Iran’s presidential election and foreign meddling

August 14, The Iran Project – There is not much time left to Iran’s 12th presidential election which is slated for May 19, 2017. In the recent periods, foreign policy has been in effect more than the past presidential elections so any possible foreign meddling in the Iranian election should be examined carefully.

Direct foreign meddling

According to Iran’s domestic rules, direct foreign meddling, such as financial assistance to candidates, is legally prohibited. However, in the 2009 Iran presidential election which turned to violence due to street protests and fraud allegations by the defeated candidate, Mir Hossein Mousavi, Saudi Arabia financially supported the campaign but it was not directly.

In general, it can be said that in today’s Iran, there is no direct foreign intervention, like the one during the Pahlavi era, when the Members of Parliament were determined in coordination with the Russian and Britain embassies.

Direct support for a candidate

Due to the negative experience of direct foreign meddling in the elections during Shah era, this type of intervention has not been welcomed in Iran and if a foreign country’s president or its agents declare their support for a candidate in presidential election, it will not attract public opinions. Iranians are opposed to foreigners interference in determining their fate and it would lead to their dissatisfaction.

Of course, direct support for a candidate can be happen in a negative form, i.e. one or more countries express their concern about the victory of a candidate, like the one in the 2009 Iran’s presidential election, that it does not seem to have a great effect on the fIranians’ opinions.

Supporting or preventing the realization of a candidate’s plans

Iran itself, has a long history in using this weapon in other countries’ election, like freeing American hostages after Jimmy Carter’s failure in the US election or releasing French hostages in Lebanon four days a head of France’s presidential election that appeared to be an important spur for the fortunes of Mr. Chirac, who has trailed the Socialist incumbent, President Francois Mitterrand, in opinion polls.

Economy is the most important way of this kind of intervention. Other countries can make Iranians welcome a candidate by destroying the basis of economic success or offering concessions to advance economic plans.

During the annual Aspen Security Forum in late July, Director of the US Central Intelligence Agency (CIA) John Brennan pointed to the need of supporting the economic program of Iran’s government for moderators to stay in power. Brennan apparently wants to show the US support for Iran’s government to increase the chance of the country’s incumbent President Hassan Rouhani to win the election.

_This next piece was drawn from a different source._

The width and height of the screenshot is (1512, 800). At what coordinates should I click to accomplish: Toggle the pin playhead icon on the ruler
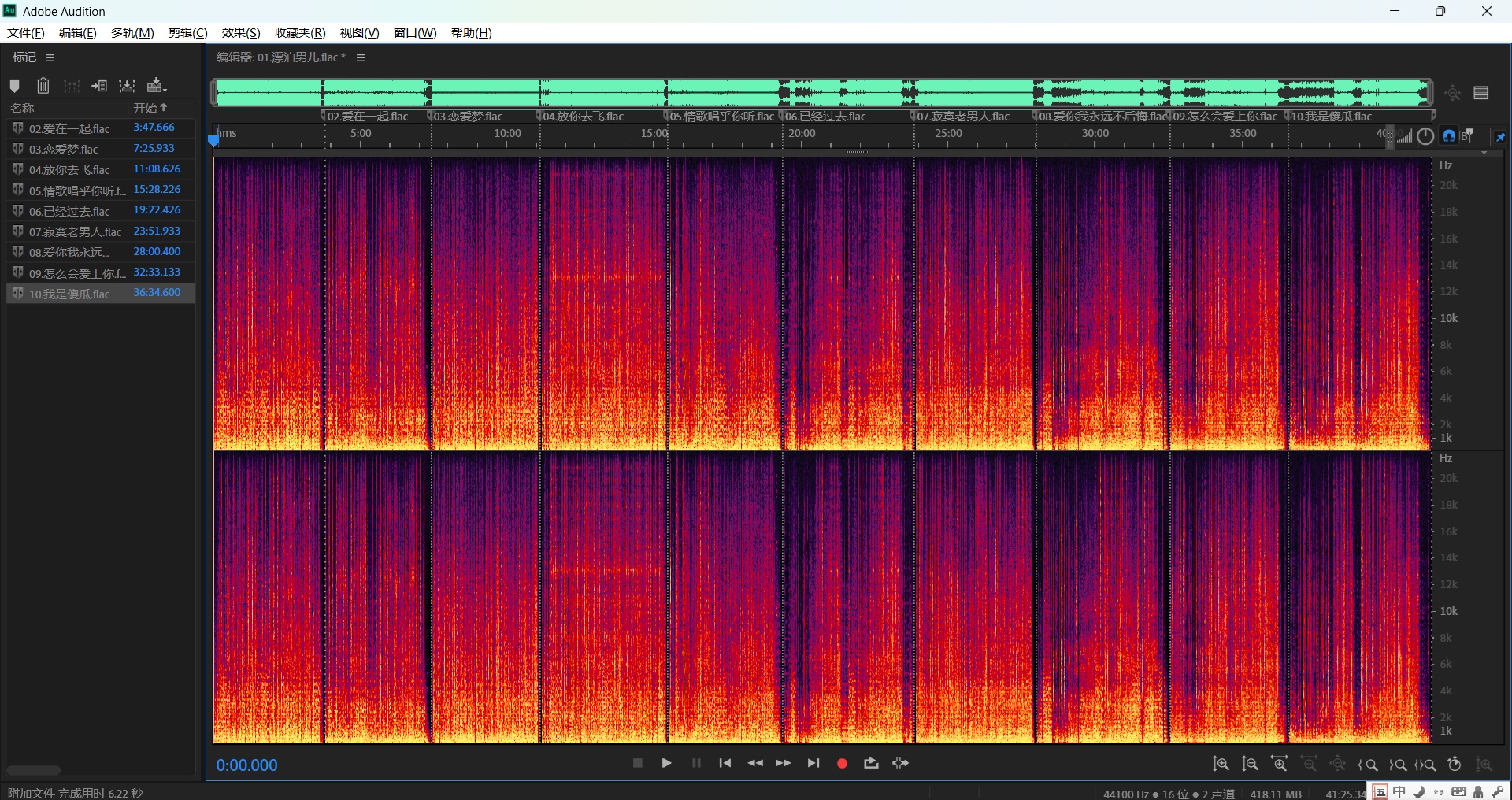coord(1500,137)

Taking a look at the American’s complicated behaviors’ record makes us to consider other possible reasons behind CIA chief’s remarks. It seems that, on the one hand, he wants to exaggerate the power of America’s influence in Iran’s election. On the other hand, he aims at exacerbating tensions in Iran since such support for the government makes political opposition groups to protest and sows discord in the country.

It seems that Iranian political factions are aware of the US effort to deepen the dispute between political groups so Brennan’s remarks had only domestic usage and it has do nothing with any effective intervention in Iran’s upcoming presidential election.